数据处理和特征工程

在本节,我们将进行以下过程:

数据管道

提取原始数据

设置输入和输出路径:

import os
import boto3
import json
import subprocess

emr_instance_info = subprocess.run(["curl","-s","169.254.169.254/latest/dynamic/instance-identity/document"], \
                        capture_output=True).stdout.decode('UTF-8')
emr_region = json.loads(emr_instance_info)["region"]

session = boto3.Session(region_name=emr_region) 
ssm = session.client('ssm')
s3_client = boto3.client("s3")

bucket = ssm.get_parameter(Name="/aik/data-bucket")["Parameter"]["Value"]

bid_source = ssm.get_parameter(Name="/aik/bid_source")["Parameter"]["Value"]
imp_source = ssm.get_parameter(Name="/aik/imp_source")["Parameter"]["Value"]

output_train = ssm.get_parameter(Name="/aik/output_train")["Parameter"]["Value"]
output_test = ssm.get_parameter(Name="/aik/output_test")["Parameter"]["Value"]
output_verify = ssm.get_parameter(Name="/aik/output_verify")["Parameter"]["Value"] 
output_transformed = ssm.get_parameter(Name="/aik/output_verify")["Parameter"]["Value"] 
inference_data = ssm.get_parameter(Name="/aik/inference_data")["Parameter"]["Value"] 
pipelineModelArtifactPath = ssm.get_parameter(Name="/aik/pipelineModelArtifactPath")["Parameter"]["Value"] 

image-20240202105824946

准备Bidding数据

设置Bidding数据的Schema:

bid_columns = [
    "BidID", 
    "Timestamp",  
    "iPinYouID",
    "UserAgent",
    "IP", 
    "RegionID",  
    "CityID", 
    "AdExchange",
    "Domain",  
    "URL",
    "AnonymousURL",
    "AdSlotID",
    "AdSlotWidth",
    "AdSlotHeight",
    "AdSlotVisibility",
    "AdSlotFormat",
    "AdSlotFloorPrice",
    "CreativeID",
    "BiddingPrice",
    "AdvertiserID",  # V
    "UserProfileIDs"

### 任务输入

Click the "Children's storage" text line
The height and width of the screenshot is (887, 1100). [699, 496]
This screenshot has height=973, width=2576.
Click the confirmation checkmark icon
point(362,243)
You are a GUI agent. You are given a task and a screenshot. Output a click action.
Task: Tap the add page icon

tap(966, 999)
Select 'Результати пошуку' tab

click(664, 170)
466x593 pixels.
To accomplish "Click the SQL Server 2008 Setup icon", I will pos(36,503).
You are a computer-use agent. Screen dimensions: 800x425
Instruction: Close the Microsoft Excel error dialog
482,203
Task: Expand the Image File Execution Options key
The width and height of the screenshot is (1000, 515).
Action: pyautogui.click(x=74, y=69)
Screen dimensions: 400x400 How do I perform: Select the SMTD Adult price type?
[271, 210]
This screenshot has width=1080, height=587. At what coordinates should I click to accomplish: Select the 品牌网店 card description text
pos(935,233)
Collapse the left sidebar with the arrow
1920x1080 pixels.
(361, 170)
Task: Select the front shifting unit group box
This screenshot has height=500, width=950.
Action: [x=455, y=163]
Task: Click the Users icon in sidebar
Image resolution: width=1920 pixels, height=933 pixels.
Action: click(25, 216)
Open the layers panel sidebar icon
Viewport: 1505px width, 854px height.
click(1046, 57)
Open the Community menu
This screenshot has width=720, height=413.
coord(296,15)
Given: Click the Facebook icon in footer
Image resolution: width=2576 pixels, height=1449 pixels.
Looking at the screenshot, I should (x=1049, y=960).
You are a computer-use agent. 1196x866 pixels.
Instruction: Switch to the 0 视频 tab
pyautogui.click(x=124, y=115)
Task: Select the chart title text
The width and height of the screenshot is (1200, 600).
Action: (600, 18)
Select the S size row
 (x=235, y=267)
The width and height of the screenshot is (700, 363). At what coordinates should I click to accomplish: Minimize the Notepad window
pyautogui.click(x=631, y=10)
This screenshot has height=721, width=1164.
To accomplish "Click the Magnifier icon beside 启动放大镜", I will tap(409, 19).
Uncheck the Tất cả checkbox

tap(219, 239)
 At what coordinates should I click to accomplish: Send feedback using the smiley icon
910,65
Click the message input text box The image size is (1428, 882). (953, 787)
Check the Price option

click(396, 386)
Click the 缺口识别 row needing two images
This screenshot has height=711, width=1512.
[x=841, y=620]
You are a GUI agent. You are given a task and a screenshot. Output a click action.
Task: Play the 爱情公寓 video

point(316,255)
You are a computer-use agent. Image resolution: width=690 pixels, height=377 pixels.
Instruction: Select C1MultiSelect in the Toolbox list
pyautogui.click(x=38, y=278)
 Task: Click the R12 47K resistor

### 任务列表
• 1. 请把清单中以包含"This screenshot has width=1080, height=587."的那一行开头、以包含"pyautogui.click(x=631, y=10)"的那一行结尾的部分照原样重抄一遍，首尾两行都要包括。
• 2. 请接着关于数据处理和特征工程的那篇文本最后显示的内容往下续写。

### 参考答案
• 1.
This screenshot has width=1080, height=587. At what coordinates should I click to accomplish: Select the 品牌网店 card description text
pos(935,233)
Collapse the left sidebar with the arrow
1920x1080 pixels.
(361, 170)
Task: Select the front shifting unit group box
This screenshot has height=500, width=950.
Action: [x=455, y=163]
Task: Click the Users icon in sidebar
Image resolution: width=1920 pixels, height=933 pixels.
Action: click(25, 216)
Open the layers panel sidebar icon
Viewport: 1505px width, 854px height.
click(1046, 57)
Open the Community menu
This screenshot has width=720, height=413.
coord(296,15)
Given: Click the Facebook icon in footer
Image resolution: width=2576 pixels, height=1449 pixels.
Looking at the screenshot, I should (x=1049, y=960).
You are a computer-use agent. 1196x866 pixels.
Instruction: Switch to the 0 视频 tab
pyautogui.click(x=124, y=115)
Task: Select the chart title text
The width and height of the screenshot is (1200, 600).
Action: (600, 18)
Select the S size row
 (x=235, y=267)
The width and height of the screenshot is (700, 363). At what coordinates should I click to accomplish: Minimize the Notepad window
pyautogui.click(x=631, y=10)

• 2.
]

bid_schema = ""
for col in bid_columns:
    if bid_schema != "":
        bid_schema += ", "
    if col == 'Region ID':
        bid_schema += f"`{col}` long"
    elif col == 'City ID':
        bid_schema += f"`{col}` long"
    else:
        bid_schema += f"`{col}` string"
print(bid_schema)

# `BidID` string, `Timestamp` string, `iPinYouID` string, `UserAgent` string, `IP` string, `RegionID` string, `CityID` string, `AdExchange` string, `Domain` string, `URL` string, `AnonymousURL` string, `AdSlotID` string, `AdSlotWidth` string, `AdSlotHeight` string, `AdSlotVisibility` string, `AdSlotFormat` string, `AdSlotFloorPrice` string, `CreativeID` string, `BiddingPrice` string, `AdvertiserID` string, `UserProfileIDs` string

读取数据:

print(bid_source)
bid_df = spark.read.option("delimiter", "\t").format("csv").load(
    bid_source,
    inferSchema=False,
    header=False,
    schema=bid_schema)

bid_df.show(2)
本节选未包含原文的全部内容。